PROVIDED PASSAGE:
The story is a powerful argument in favor of torture—or at least enhanced interrogations—except for one problem: Like Ben Ami's other story of the drowned terrorists (and most stories involving a "ticking time bomb"), it's apocryphal. It never happened. Real life is never that clean-cut. Ben Ami, however, forgot to reveal that to the Harvard law students.

Realizing his mistake later that day, Ben Ami panicked. "I called Alan Dershowitz and said, 'It's wrong.'" As Ben Ami recalled, Dershowitz told him not to worry: "He said, 'No, it's a good story, leave it.'"
I think Dershowitz has made the critics' point. Accountability and transparency for torture indeed!
Pentagon: No Ties Between Saddam and Al Qaeda (Updated)
Whatever will Fox News do now? Not even the Pentagon still believes that Saddam had operational ties to al Qaeda:
An exhaustive review of more than 600,000 Iraqi documents that were captured after the 2003 U.S. invasion has found no evidence that Saddam Hussein's regime had any operational links with Osama bin Laden's al Qaida terrorist network.

The Pentagon-sponsored study, scheduled for release later this week, did confirm that Saddam's regime provided some support to other terrorist groups, particularly in the Middle East, U.S. officials told McClatchy. However, his security services were directed primarily against Iraqi exiles, Shiite Muslims, Kurds and others he considered enemies of his regime.

The new study of the Iraqi regime's archives found no documents indicating a "direct operational link" between Hussein's Iraq and al Qaida before the invasion, according to a U.S. official familiar with the report.

He and others spoke to McClatchy on condition of anonymity because the study isn't due to be shared with Congress and released before Wednesday.

President Bush and his aides used Saddam's alleged relationship with al Qaida, along with Iraq's supposed weapons of mass destruction, as arguments for invading Iraq after the September 11, 2001, terrorist attacks.

WHAT YOU NEED TO DO:
**A)** Summarize the passage on torture stories and the Pentagon's Iraq review in two sentences.
**B)** Write the next part of the passage on torture stories and the Pentagon's Iraq review, picking up after its final sentence.

PROVIDED DATA:
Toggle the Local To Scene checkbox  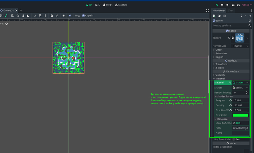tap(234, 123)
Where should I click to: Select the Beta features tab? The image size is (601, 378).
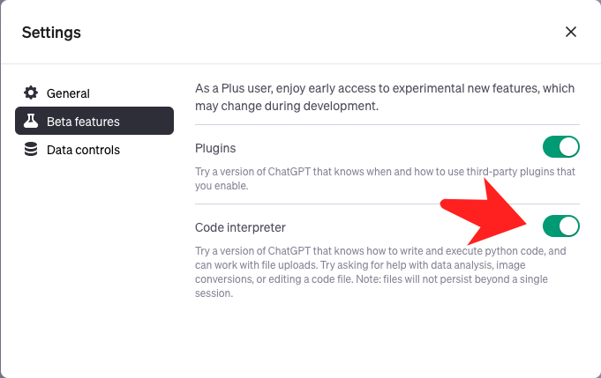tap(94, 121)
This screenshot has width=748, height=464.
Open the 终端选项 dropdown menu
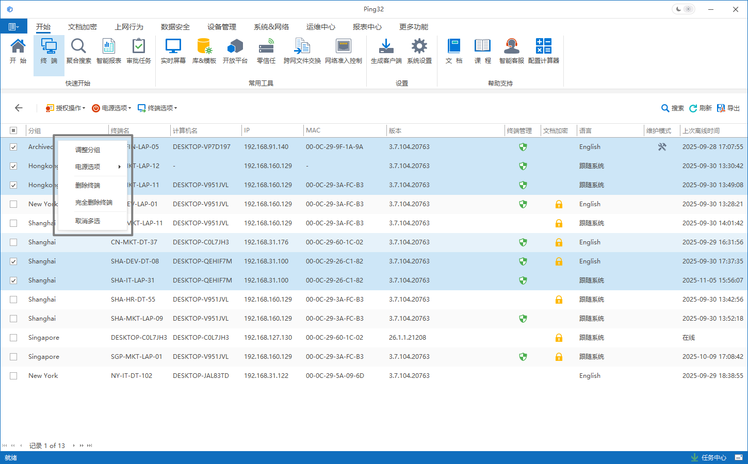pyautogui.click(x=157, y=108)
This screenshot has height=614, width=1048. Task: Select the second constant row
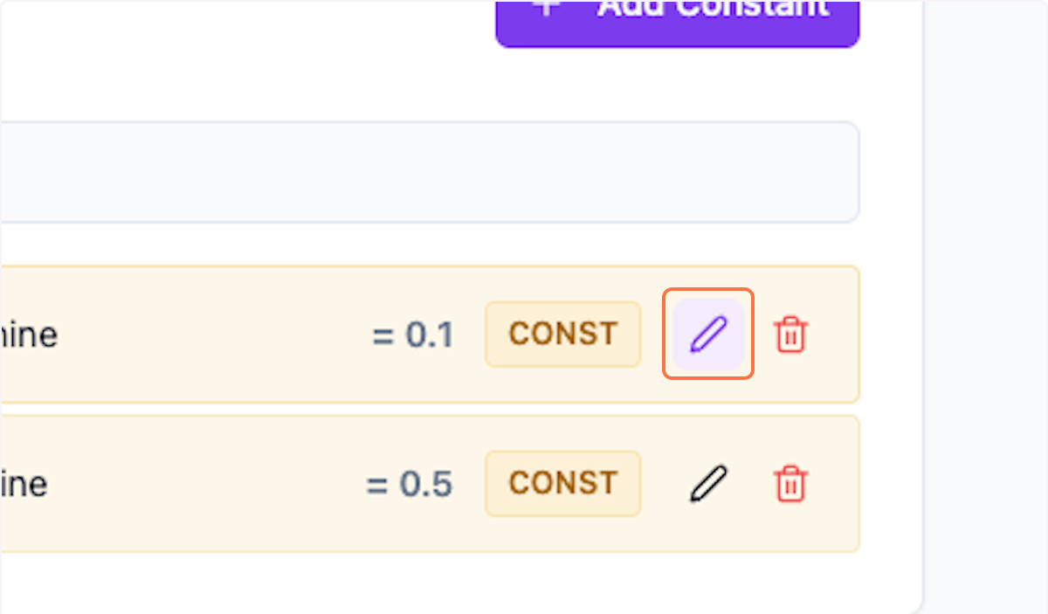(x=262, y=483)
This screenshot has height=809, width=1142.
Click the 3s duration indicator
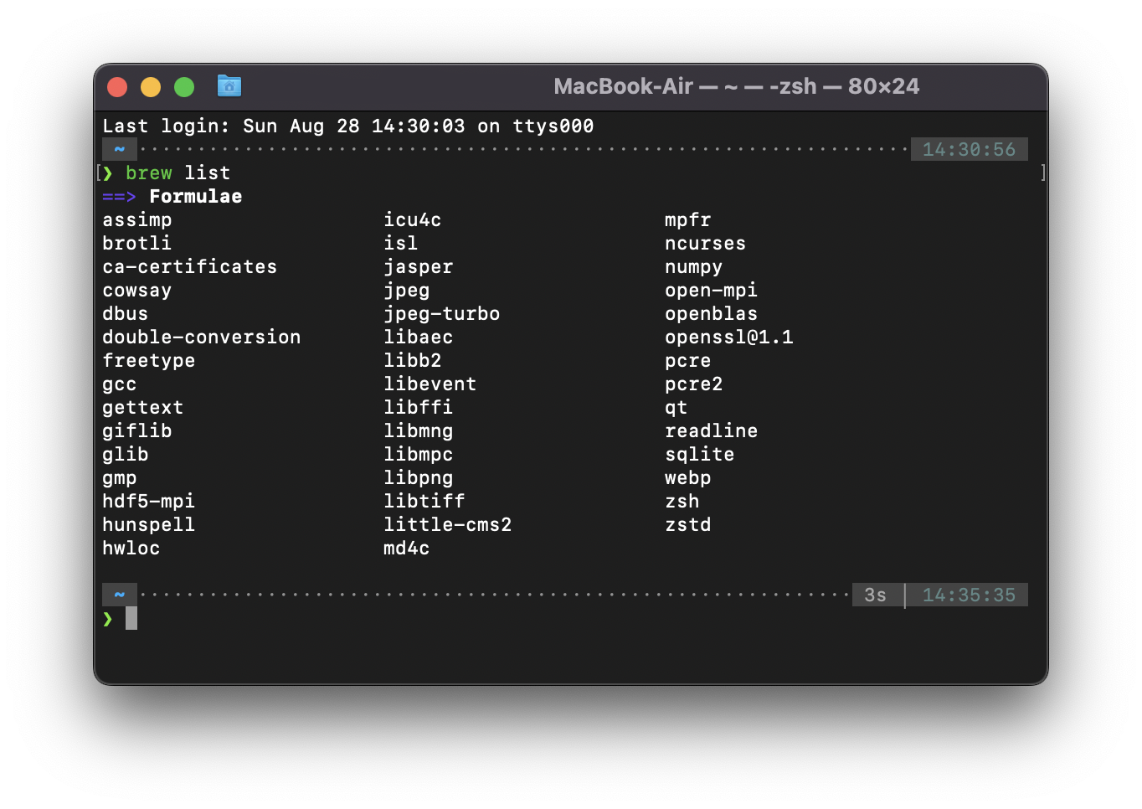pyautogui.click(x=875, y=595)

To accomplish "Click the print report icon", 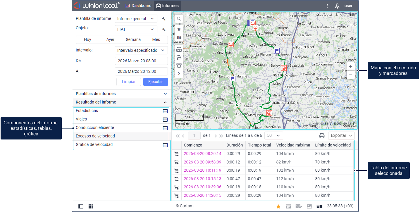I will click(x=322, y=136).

RESPONSES:
**A)** The passage states that Ben Ami's story supporting torture was apocryphal and never happened, and that when he called Alan Dershowitz to say it was wrong, Dershowitz told him to leave it because it was a good story, which the writer says made the critics' point. It then reports that a Pentagon-sponsored review of more than 600,000 captured Iraqi documents found no evidence of operational links between Saddam Hussein's regime and al Qaeda, though it confirmed some support for other terrorist groups, even though President Bush and his aides had used that alleged relationship as an argument for invading Iraq.

**B)**
Then-Defense Secretary Donald H. Rumsfeld claimed in September 2002 that the United States had "bulletproof" evidence of cooperation between the radical Islamist terror group and Saddam's secular dictatorship.

Then-Secretary of State Colin Powell cited multiple linkages between Saddam and al Qaida in a watershed February 2003 speech to the United Nations Security Council to build international support for the invasion. Almost every one of the examples Powell cited turned out to be based on bogus or misinterpreted intelligence.

As recently as last July, Bush tried to tie al Qaida to the ongoing violence in Iraq. "The same people that attacked us on September the 11th is a crowd that is now bombing people, killing innocent men, women and children, many of whom are Muslims," he said.

The new study, entitled "Saddam and Terrorism: Emerging Insights from Captured Iraqi Documents", was essentially completed last year and has been undergoing what one U.S. intelligence official described as a "painful" declassification review.
The only surprising thing about the report is that the Bush administration didn't manage to bury it until, say... November 5th. That must be painful indeed.

P.S. McClatchy is truly a national treasure. You have to love a news organization whose motto is "truth to power." (What a radical idea!) Pray that the company's well-known financial problems — its newspapers have lost more than $1.5 billion over the past two years — don't lead to its collapse.

UPDATE: How embarrassing is the report to the Bush Administration? Consider the lengths it's going to ensure it gets read by as few people -- especially journalists -- as possible:
The Bush Administration apparently does not want a U.S. military study that found no direct connection between Saddam Hussein and al Qaeda to get any attention. This morning, the Pentagon cancelled plans to send out a press release announcing the report's release and will no longer make the report available online.

The report was to be posted on the Joint Forces Command website this afternoon, followed by a background briefing with the authors. No more. The report will be made available only to those who ask for it, and it will be sent via U.S. mail from Joint Forces Command in Norfolk, Virginia.

It won't be emailed to reporters and it won't be posted online.